At the very end of chapter 15, Bostrom makes an analogy comparing humans and artificial intelligence to small children playing with a ticking bomb. He claims that super intelligence is something that we are not ready for now and will not be ready for for a long time. At the same time, however, we all know that the sensible thing to do when a child has a bomb is to put it down and back away. Yet, Bostrom claims that very little people will be able to do that and in his words, “some little idiot is bound to press the ignite button just to see what happens.”
What I found interesting was that prior to that section, Bostrom also states “we want to work on problems that are elastic to our efforts at solving them. Highly elastic problems are those that can be solved much faster, or solved to a much greater extent, given one extra unit of effort.” He gave the example of “encouraging more kindness in the world.” Although Bostrom backs that claim up by saying that bigger problems are more complex to tackle, it reminded me of the analogy of the child and idea of the immaturity of our conduct – tackling the smaller problems rather than looking at larger complex issues. I had many questions when Bostrom said that we should aim for more elastic problems. First, I wondered how he defined kindness in the context of bringing more kindness into the world. Kindness, like many other words is subjective. Additionally, I wondered if larger problems (ex. world peace) could be perpetuated by us only trying to solve highly elastic problems. For example, would increasing world kindness include being kind to individuals who hurt other people/communities? If so, wouldn’t that in turn cause some pain?
The element from the reading that stood out to me the most was the principle of Coherent Extrapolated Volition. I was very happy and impressed to see the formulation, as expressed by Yudkowsky, in an attempt to solve the problems of malignant instantiations of value functions.
If we think about it, in order for the superintelligence to try and optimize our CEV, then the AI would need to simulate a smarter, better, nicer, version of mankind that is close enough to ours that we would be able to understand its motives, reasoning, and actions. Which brings up the interesting point that a good enough simulation of this alternate mankind must arrive even before the AI is able to evaluate the results of its (maybe potential) actions.
Yudkowsky’s postulation excels at taking a value function and making it recursively self-referential between mankind (or whoever is defined as ‘we’) and the agent. At each time step, it is the burden of our agent to explain why it decided to do what it did, which in turn changes both the state of mankind and the state of the agent.
I personally think that a formulation that self-contained is beautiful, since it forces our superintelligent agent into understanding our condition as its first step. However, if the data fed into our agent comes from biased sources (‘we’ is a group that is very much against all possible versions of ‘them’ and it is a subset of humanity), then we run the risk of optimizing for the CEV of evil people.

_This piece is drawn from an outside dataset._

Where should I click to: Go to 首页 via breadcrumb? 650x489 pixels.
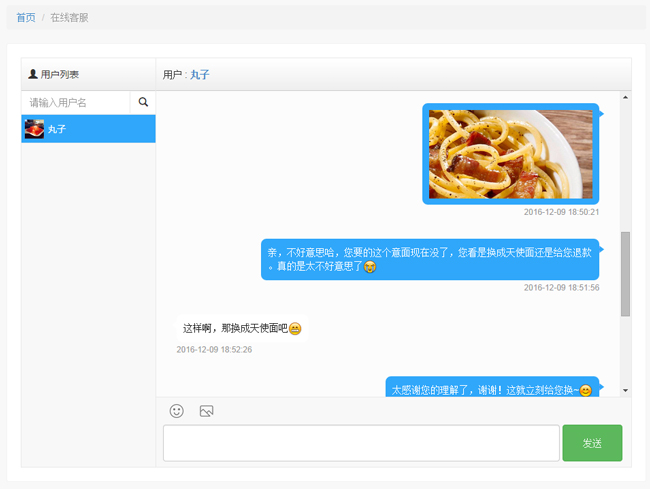26,18
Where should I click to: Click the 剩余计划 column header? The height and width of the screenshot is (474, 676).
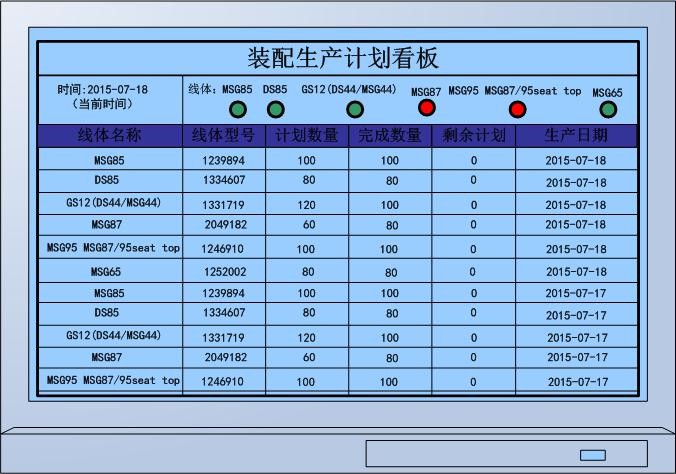473,135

I honestly wish I had an answer as to how to solve this problem without falling in the paradox explained in page 239. Moreover, I wish I could confidently say that our wishes and ideals could be appropriately extrapolated from the evidence we leave in our world. At the end, CEV depends on the fact that our best selves can be extrapolated from our evidence. I really really hope that’s true.
Bostrom’s “common good principle” (254) is, I think, essential to promote human happiness, however happiness is defined. The principle says “Superintelligence should be developed only for the benefit of all of humanity and in the service of widely shared ethical ideals” (254). It seems obvious at first, but the phrase “all of humanity” is radically inclusive and rules out rent-seeking and all other abuses of power. The key to developing a superintelligence (whether it be multipolar or a singleton) that works for the common good is to ensure that, at each stage of development, as many human interests as possible are represented in the decision-making process. This requires a massive amount of collaboration between humans, and it requires a massive reduction in competition between humans, so that our interests are aligned and we don’t have horror scenarios like “a winner-takes-all situation” (249) where “a lagging project might be tempted to launch a desperate strike against its rival” (249). The common good principle commands a cautious approach that is incompatible with competition and unilateral decision-making, which is unlikely to “[minimize] the risk of catastrophic error” (227).
Technocracy is dangerous, as we’ve seen throughout the book. In a technocracy, the technology rules and the people obey, and superintelligent technology is unpredictable. If we care about things like “music, humor, romance, art, play, dance, conversation, philosophy, literature” (175) and “justice, freedom, glory, human rights, [and] democracy” (187), and we’re not sure robots will want the same things, we have to be extremely cautious in ceding power to technology. Superintelligence development should be inclusive and democratic, and the superintelligence itself should maximize the ability of humans to retain control over our own affairs. Then we can design a superintelligent world where the people– “all of humanity”–rule and the technology obeys.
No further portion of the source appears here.